Entre el diálogo democrático y el estado de sitio “de facto”

Rodrigo Uprimny
01 de diciembre de 2019 - 05:00 a. m.

Frente a las protestas masivas que se iniciaron el 21N y que ya son históricas por llevar más de una semana, el gobierno Duque duda: abre algunas compuertas de diálogo, pero al mismo tiempo se cierra a verdaderas reorientaciones de su política y pone en marcha una especie de estado de excepción de facto.

La compuerta es su estrategia de “conversación nacional”, al estilo Macron frente a las protestas de los chalecos amarillos.

Si estuviéramos en una situación normal, esta “conversación nacional” sería bienvenida como una forma de superar nuestra polarización y avanzar hacia la construcción de consensos democráticos. Pero en este momento, esta conversación nacional, que prevé prolongarse hasta marzo (sí, hasta marzo, señor lector), es insuficiente, pues se necesitan respuestas rápidas iniciales frente a la gravedad de la crisis, como una reorganización del gabinete o la adopción de medidas que respondan a ciertas demandas de las protestas. Pero inexplicablemente eso no ha sucedido.

Además, Duque ha minimizado el papel de ciertos actores, como los estudiantes o los promotores del paro nacional, que si bien no tienen el monopolio de la representación de las protestas, son claves. El Gobierno ha excluido también ciertos temas, como la discusión sobre el Esmad, que es esencial, en especial después de la muerte de Dilan.

Estas restricciones de la “conversación nacional” derivan en el fondo del equivocado diagnóstico del Gobierno: que estas protestas son desórdenes impulsados por quienes perdieron las elecciones y quieren, como lo dijo el presidente, ganar en las calles lo que perdieron en las urnas. Para el Gobierno, estamos esencialmente frente a un problema de orden público (y no frente a una profunda insatisfacción social) y por eso ha puesto en marcha una especie de estado de excepción de facto.

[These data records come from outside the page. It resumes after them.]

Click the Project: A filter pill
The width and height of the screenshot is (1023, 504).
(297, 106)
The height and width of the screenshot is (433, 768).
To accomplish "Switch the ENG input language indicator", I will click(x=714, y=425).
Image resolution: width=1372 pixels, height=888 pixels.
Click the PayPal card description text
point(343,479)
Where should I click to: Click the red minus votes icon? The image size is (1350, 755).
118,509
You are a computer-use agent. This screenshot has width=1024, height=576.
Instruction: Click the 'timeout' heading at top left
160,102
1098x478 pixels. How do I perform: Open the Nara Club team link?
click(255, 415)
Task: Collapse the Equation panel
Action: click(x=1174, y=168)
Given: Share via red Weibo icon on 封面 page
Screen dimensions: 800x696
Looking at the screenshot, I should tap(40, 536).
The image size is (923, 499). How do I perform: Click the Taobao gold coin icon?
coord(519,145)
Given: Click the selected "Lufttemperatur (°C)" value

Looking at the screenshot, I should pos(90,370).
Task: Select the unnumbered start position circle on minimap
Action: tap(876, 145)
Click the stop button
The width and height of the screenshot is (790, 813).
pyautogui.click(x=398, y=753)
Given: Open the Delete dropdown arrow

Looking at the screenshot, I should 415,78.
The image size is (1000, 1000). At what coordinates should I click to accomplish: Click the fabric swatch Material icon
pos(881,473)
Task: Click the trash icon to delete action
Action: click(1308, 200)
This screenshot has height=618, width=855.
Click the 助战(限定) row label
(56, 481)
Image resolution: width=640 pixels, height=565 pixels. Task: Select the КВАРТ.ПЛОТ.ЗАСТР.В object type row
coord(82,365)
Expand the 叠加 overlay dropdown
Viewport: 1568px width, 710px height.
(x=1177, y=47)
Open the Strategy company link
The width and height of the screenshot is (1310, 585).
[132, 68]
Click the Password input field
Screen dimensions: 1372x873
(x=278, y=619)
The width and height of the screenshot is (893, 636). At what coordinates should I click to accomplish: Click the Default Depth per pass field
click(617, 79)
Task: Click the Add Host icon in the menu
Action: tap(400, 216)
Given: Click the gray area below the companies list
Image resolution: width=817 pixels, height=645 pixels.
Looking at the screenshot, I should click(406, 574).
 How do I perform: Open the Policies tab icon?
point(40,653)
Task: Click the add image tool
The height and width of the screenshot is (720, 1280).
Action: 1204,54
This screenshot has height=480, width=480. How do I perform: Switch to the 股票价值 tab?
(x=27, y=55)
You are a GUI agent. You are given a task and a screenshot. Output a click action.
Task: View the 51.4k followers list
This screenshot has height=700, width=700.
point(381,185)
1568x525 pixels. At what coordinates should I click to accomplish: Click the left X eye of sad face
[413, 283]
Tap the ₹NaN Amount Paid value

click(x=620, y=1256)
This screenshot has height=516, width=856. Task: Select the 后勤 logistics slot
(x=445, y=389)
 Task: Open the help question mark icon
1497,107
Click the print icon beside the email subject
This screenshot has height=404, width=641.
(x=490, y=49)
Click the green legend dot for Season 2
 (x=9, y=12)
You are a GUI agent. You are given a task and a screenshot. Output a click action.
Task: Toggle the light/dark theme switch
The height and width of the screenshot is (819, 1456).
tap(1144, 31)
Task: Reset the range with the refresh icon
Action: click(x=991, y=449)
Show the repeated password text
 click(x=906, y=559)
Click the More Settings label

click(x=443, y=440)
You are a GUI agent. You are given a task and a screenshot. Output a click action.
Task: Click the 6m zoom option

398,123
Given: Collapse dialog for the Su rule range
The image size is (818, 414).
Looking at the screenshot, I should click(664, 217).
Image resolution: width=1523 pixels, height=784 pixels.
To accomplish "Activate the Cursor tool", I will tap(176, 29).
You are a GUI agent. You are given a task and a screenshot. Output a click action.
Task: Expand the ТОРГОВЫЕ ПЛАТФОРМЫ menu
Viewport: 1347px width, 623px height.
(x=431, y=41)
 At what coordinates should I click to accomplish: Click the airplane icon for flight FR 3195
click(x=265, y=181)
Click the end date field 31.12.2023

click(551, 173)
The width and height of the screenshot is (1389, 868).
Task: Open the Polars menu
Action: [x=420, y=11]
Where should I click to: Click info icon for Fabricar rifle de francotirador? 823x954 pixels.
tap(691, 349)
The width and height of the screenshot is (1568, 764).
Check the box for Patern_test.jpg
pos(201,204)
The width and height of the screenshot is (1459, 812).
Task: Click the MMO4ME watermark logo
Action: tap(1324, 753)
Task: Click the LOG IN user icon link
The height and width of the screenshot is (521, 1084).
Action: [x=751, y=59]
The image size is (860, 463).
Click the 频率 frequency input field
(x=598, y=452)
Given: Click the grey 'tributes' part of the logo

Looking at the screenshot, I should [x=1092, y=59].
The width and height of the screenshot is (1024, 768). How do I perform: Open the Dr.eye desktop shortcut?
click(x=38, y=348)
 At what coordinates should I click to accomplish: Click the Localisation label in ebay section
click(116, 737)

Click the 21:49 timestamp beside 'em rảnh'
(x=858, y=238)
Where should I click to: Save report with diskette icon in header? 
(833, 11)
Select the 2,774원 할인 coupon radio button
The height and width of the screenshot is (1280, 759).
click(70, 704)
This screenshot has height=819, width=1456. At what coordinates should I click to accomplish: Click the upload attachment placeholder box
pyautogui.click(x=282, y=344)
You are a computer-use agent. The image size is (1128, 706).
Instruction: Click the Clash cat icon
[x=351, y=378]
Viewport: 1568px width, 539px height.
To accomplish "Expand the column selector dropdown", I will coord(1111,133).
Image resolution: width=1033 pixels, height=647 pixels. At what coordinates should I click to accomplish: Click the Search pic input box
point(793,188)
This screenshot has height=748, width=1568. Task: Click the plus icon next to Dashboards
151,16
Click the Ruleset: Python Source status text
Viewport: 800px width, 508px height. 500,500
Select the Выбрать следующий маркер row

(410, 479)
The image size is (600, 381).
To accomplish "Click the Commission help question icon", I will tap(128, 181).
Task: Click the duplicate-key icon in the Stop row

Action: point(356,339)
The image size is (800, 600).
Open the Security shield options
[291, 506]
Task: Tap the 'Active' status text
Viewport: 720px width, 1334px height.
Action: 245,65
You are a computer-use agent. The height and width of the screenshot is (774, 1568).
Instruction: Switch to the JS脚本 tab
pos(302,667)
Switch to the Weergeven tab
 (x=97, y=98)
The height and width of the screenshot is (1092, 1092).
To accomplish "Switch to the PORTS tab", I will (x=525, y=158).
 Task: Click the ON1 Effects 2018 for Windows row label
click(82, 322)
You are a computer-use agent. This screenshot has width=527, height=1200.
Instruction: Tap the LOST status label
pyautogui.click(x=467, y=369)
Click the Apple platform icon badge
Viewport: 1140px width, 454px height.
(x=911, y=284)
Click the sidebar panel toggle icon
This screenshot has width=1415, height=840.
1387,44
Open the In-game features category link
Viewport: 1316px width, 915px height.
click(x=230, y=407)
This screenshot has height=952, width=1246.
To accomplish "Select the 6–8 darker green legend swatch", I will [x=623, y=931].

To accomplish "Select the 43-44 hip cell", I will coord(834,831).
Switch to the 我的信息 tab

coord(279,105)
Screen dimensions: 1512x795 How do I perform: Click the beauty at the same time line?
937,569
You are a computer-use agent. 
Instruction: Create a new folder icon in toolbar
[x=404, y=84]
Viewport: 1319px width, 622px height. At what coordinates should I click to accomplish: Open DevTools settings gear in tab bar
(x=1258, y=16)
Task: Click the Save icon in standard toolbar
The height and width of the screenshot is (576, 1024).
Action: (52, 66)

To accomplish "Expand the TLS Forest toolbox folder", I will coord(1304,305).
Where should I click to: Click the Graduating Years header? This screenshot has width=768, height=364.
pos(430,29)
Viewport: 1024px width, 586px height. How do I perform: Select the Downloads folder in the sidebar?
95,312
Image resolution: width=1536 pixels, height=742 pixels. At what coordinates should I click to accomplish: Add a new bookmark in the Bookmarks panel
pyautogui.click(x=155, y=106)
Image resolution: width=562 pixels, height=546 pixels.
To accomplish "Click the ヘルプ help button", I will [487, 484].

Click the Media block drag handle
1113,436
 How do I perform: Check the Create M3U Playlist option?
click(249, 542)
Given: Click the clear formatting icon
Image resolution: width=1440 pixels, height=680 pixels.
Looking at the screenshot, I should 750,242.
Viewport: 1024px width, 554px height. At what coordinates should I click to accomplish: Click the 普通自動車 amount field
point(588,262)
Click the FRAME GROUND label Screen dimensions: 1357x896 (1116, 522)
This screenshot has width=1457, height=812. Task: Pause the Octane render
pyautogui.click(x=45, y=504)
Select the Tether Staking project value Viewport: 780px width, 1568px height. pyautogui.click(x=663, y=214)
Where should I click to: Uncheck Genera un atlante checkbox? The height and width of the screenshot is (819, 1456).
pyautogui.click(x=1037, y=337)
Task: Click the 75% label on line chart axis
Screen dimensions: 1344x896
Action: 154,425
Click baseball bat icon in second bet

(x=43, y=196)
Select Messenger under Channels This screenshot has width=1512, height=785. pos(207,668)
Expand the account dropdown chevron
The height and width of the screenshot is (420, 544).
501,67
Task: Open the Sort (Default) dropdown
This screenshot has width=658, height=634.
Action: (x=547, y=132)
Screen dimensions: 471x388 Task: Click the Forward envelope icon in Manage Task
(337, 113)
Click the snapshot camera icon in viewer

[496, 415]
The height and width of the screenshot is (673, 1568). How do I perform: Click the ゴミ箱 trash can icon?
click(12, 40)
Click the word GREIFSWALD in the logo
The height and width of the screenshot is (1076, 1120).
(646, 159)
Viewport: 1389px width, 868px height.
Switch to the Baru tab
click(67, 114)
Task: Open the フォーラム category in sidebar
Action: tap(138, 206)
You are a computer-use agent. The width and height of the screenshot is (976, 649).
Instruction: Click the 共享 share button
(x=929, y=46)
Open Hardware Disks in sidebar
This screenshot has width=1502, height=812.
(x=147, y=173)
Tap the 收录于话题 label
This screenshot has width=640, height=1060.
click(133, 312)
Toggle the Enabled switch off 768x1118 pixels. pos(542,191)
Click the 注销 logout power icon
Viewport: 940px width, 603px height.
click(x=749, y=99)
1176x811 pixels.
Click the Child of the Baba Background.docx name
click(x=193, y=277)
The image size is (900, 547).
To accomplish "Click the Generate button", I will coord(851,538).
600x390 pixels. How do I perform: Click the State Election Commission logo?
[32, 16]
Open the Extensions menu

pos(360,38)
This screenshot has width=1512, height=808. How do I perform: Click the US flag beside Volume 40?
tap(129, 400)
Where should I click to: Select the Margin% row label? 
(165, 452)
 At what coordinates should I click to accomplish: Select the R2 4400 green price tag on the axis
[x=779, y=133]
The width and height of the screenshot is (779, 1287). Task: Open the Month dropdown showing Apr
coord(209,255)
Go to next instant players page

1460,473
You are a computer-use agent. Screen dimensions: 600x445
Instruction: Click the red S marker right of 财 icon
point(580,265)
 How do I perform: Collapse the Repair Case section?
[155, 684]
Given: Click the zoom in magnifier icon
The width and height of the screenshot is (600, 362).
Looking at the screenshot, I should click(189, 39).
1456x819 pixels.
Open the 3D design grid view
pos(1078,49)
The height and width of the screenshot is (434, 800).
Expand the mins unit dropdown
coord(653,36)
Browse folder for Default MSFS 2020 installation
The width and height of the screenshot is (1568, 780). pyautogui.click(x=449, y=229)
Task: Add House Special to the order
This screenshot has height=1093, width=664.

Estuvo bien que el Gobierno no decretara la conmoción interior, pero muchas de las medidas tomadas tienen sabor del estado de sitio que vivimos durante la anterior Constitución: allanamientos injustificados, acuartelamiento de primer grado, militarización de las calles y toque de queda. Es cierto que hay leyes que autorizan esas medidas en tiempos de normalidad, pero su constitucionalidad es discutible, pues son típicas medidas de excepción. Además, en la práctica, el derecho de protesta ha sido severamente limitado pues muchas de ellas han sido disueltas violentamente por el Esmad, a pesar de que eran protestas pacíficas. ¿Quién dio la orden de disolverlas? La Policía y en particular el Esmad están también recurriendo a detenciones masivas y a requisas invasivas, que incluyen malos tratos y el examen de los teléfonos, como lo denunció en un dramático relato en Twitter el ilustrador Óscar Hernández. Finalmente, todo ha estado acompañado de detenciones y expulsiones masivas de venezolanos por supuestamente atentar contra la seguridad nacional, pero sin garantía del mínimo debido proceso en esas expulsiones.

El dilema es claro: el Gobierno puede seguir empantanado y empantanarnos a todos con esta mezcla explosiva de estado de sitio de facto y “conversación nacional” lenta e insuficiente. O puede asumir un liderazgo para encauzar democráticamente la crisis, si abre espacios de concertación y participación genuinos y eficaces, y toma medidas que muestren voluntad real de responder a las demandas sociales y de paz, como presentar inmediatamente un proyecto para revivir las circunscripciones especiales de paz. Eso no sería debilidad del Gobierno ni traicionar a sus votantes, sino reconocer que hoy una buena democracia tiene que articular la democracia electoral con la democracia de las calles.

* Investigador de Dejusticia y profesor de la Universidad Nacional.